▸ **SUPPLIED ENTRIES**
'''

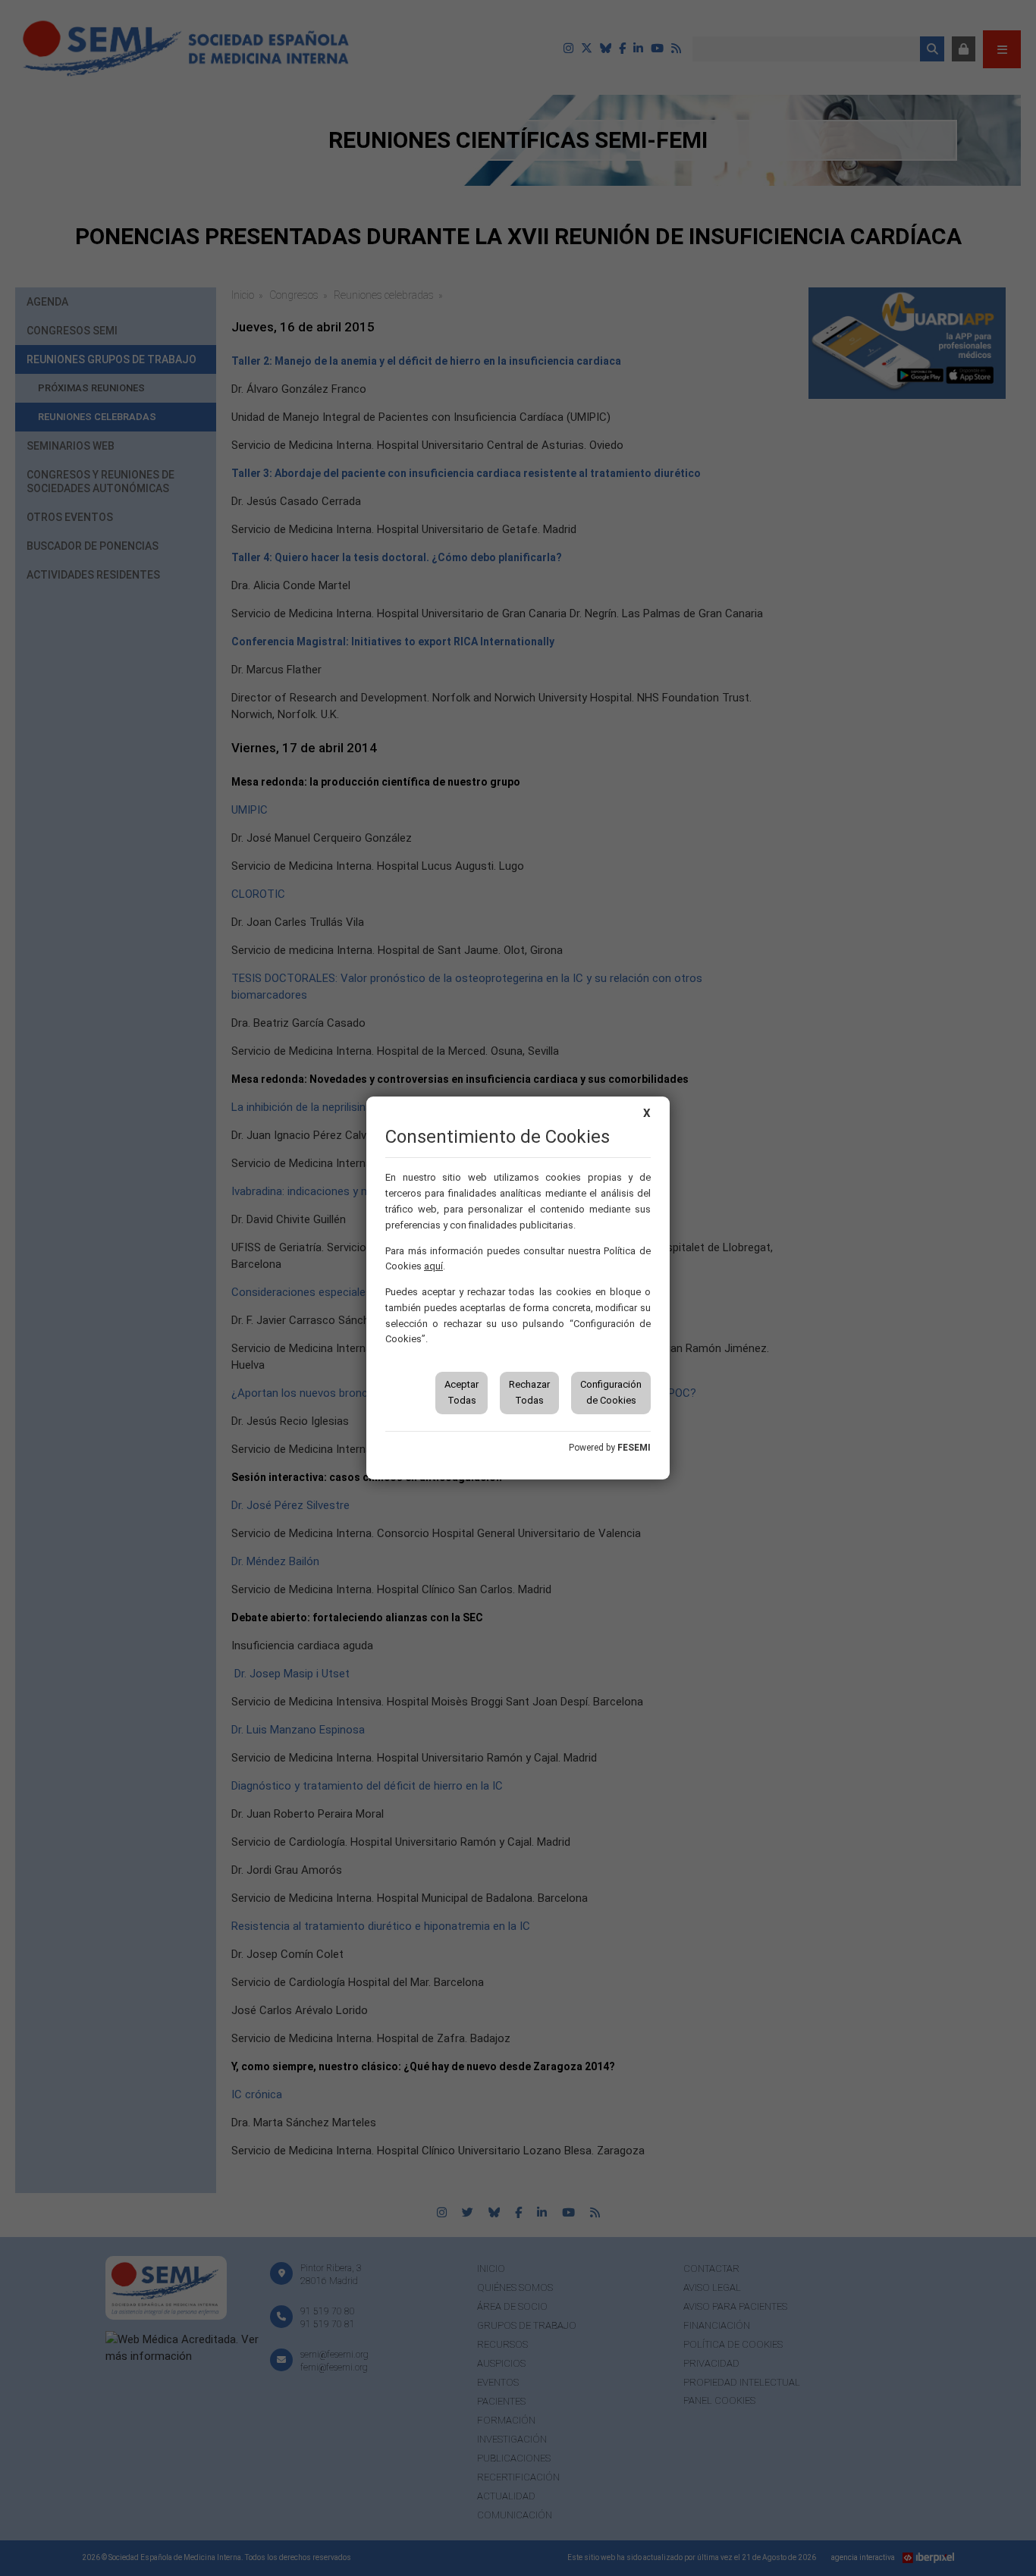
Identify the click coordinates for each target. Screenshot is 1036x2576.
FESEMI (634, 1447)
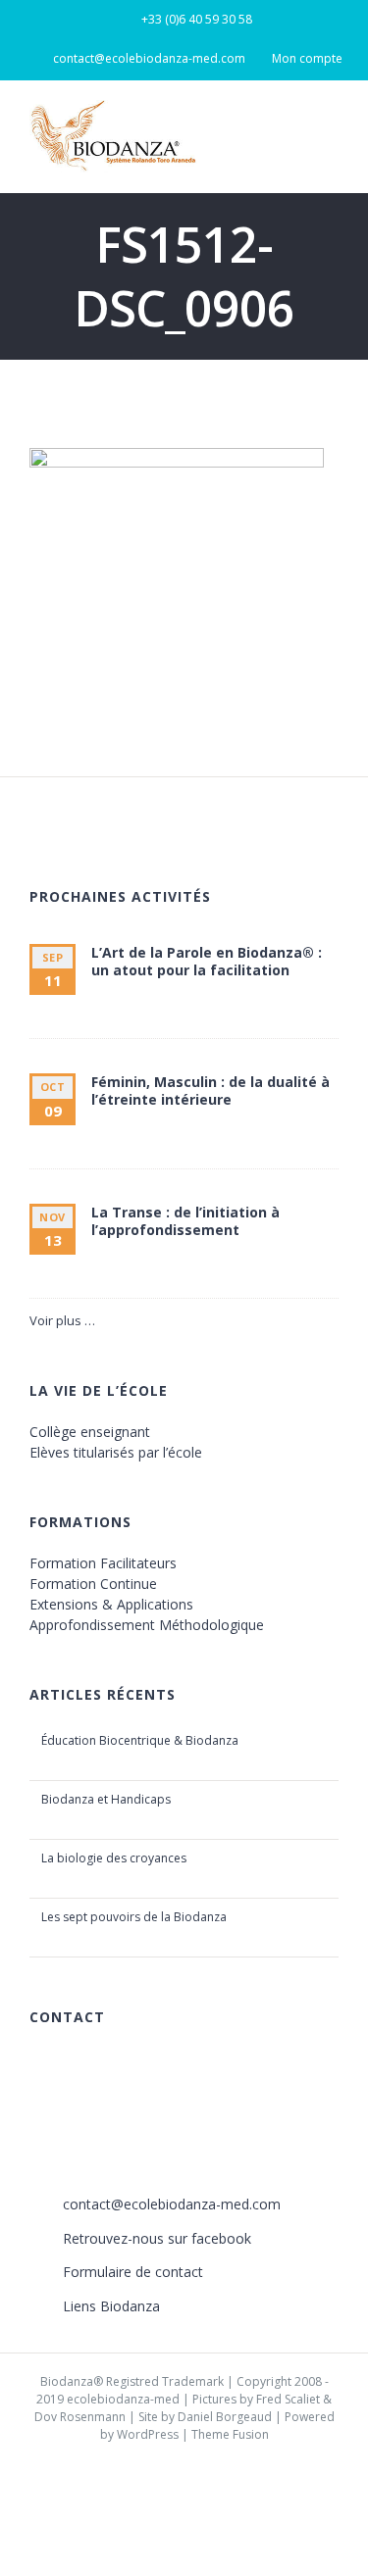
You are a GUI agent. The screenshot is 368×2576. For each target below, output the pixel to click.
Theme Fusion (230, 2434)
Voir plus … (62, 1320)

'''

Print every entry above verbatim but drop the images.

▸ **ANSWER BOX**
Identify the click coordinates for each target. Screenshot is 1036x2576.
FESEMI (634, 1447)
You are a GUI agent. The screenshot is 368×2576. For each target below, output the pixel to click.
Theme Fusion (230, 2434)
Voir plus … (62, 1320)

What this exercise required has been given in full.